::: DATA TO EXAMINE

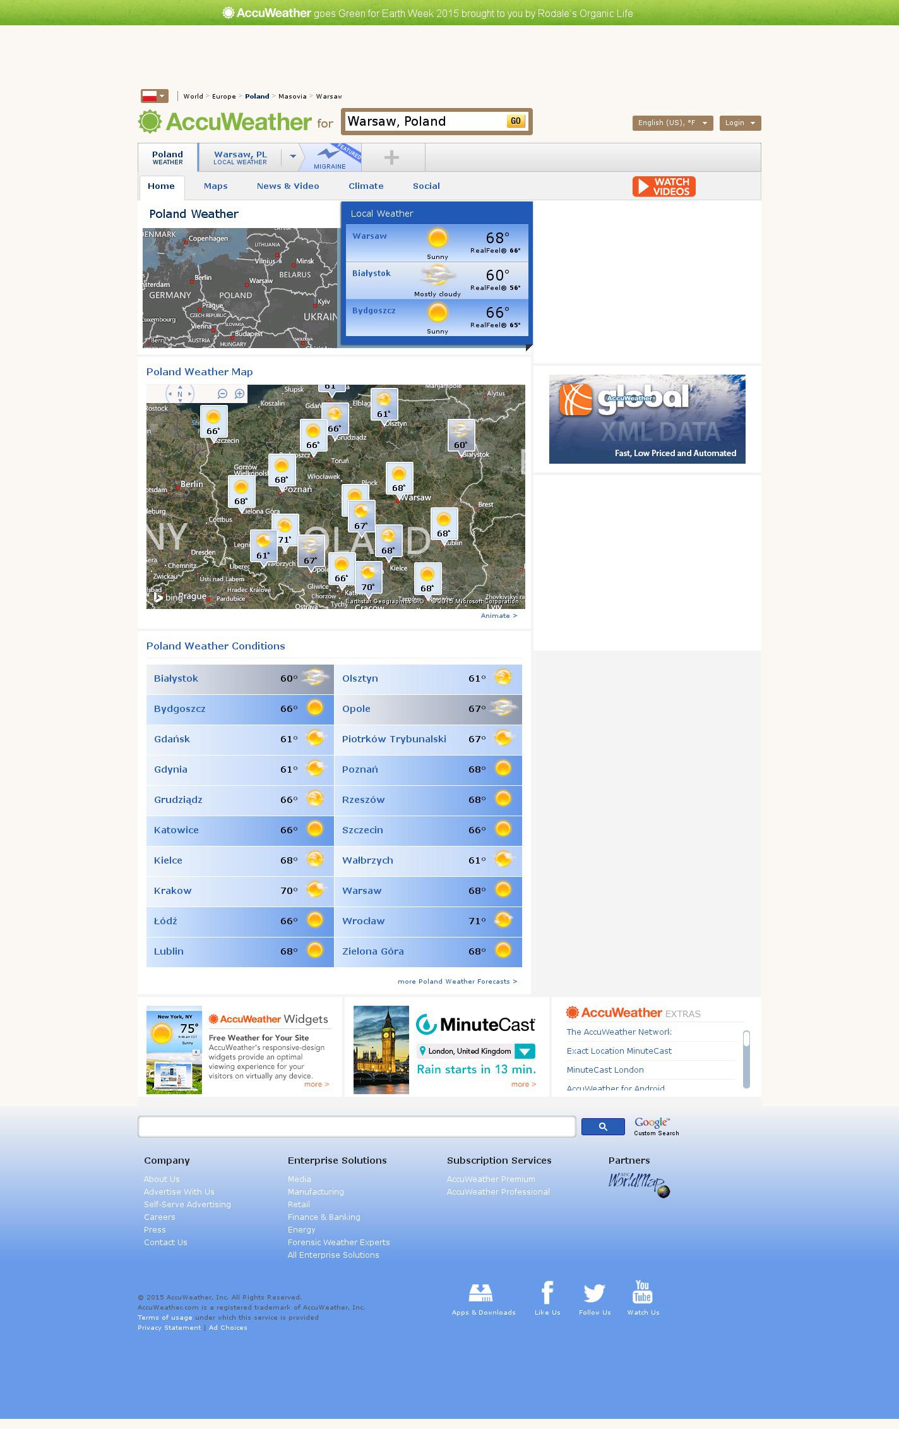Open the Twitter Follow Us icon

click(594, 1293)
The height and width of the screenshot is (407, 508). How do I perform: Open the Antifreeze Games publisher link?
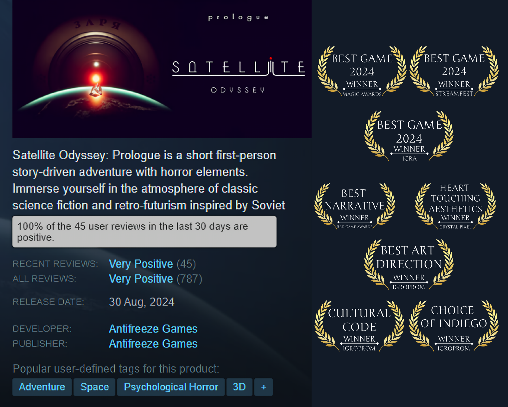point(153,344)
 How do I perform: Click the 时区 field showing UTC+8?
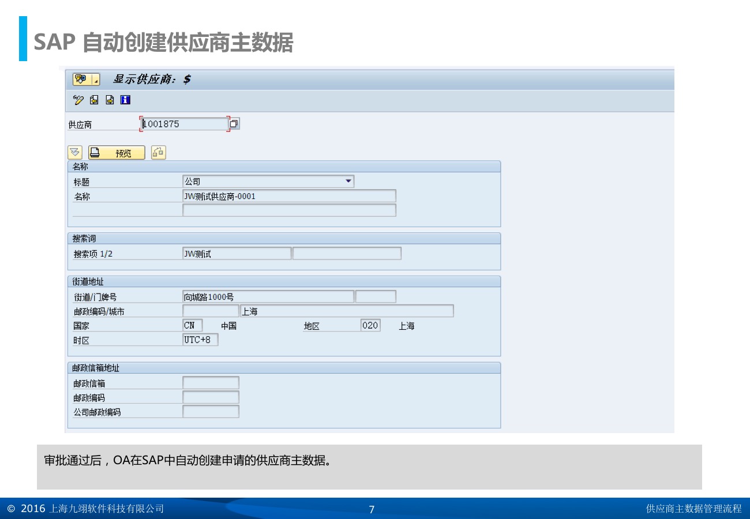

::::::

**INSTRUCTIONS TO FOLLOW:**
Your copy should run from the line that has "The height and" through the last line above, exactly, with both ends in and pictures out.

**SOLUTION TO THE PROBLEM:**
The height and width of the screenshot is (407, 508). How do I perform: Open the Antifreeze Games publisher link?
point(153,344)
 How do I perform: Click the 时区 field showing UTC+8?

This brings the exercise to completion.